At the company’s peak, Palliser was hitting around $500 million in annual sales with a payroll of about 3,000 employees. Today, it has roughly half that number of employees but its revenues are on the upswing. His success as the CEO of the Winnipeg-based furniture maker has allowed him to focus on perhaps his true calling – international affairs.
Over the years, he has led a massive agricultural redevelopment project in Bangladesh after its civil war in the 1970s; took a senior United Nations post in Somalia; started a university in Lithuania as the Soviet empire crumbled; and organized a conflict resolution conference in Myanmar. You know, the usual tourist hot spots.
DeFehr also found the time to head refugee programs in Canada and help spearhead Manitoba’s nominee immigration program, which has brought thousands of immigrants to the province since the late 1990s.

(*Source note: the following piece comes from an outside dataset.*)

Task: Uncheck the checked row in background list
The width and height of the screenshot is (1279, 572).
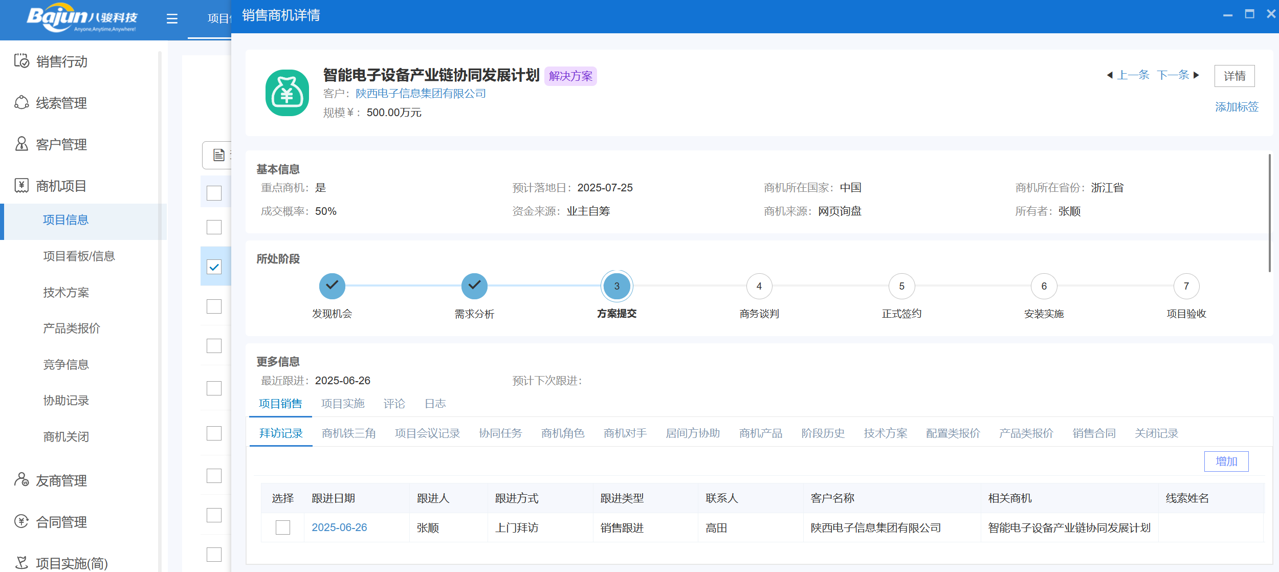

Not surprisingly, he has been a big supporter of the Canadian Museum for Human Rights.
A graduate of both the University of Manitoba and Harvard – he earned an MBA at the latter – DeFehr has visited more than 130 countries, including North Korea, Iran and Kosovo. DeFehr is looking forward to his induction into the Manitoba Business Hall of Fame and says it will be very rewarding to be honoured by his peers and the community.
“I’ve got a bit of a mixed feeling to have attention drawn to my person rather than my work,” he says. “Being inducted into the Business Hall of Fame sort of suggests you are done and being hung on the wall. That reminds me too much of my age or perception of age.”
DeFehr has been to his fair share of awards ceremonies, too. He is an Officer of the Order of Canada, a member of the Order of Manitoba and the Canadian Manufacturers Hall of Fame. He has also received three honourary degrees, one each from the U of M, the University College of Cape Breton and Red River College.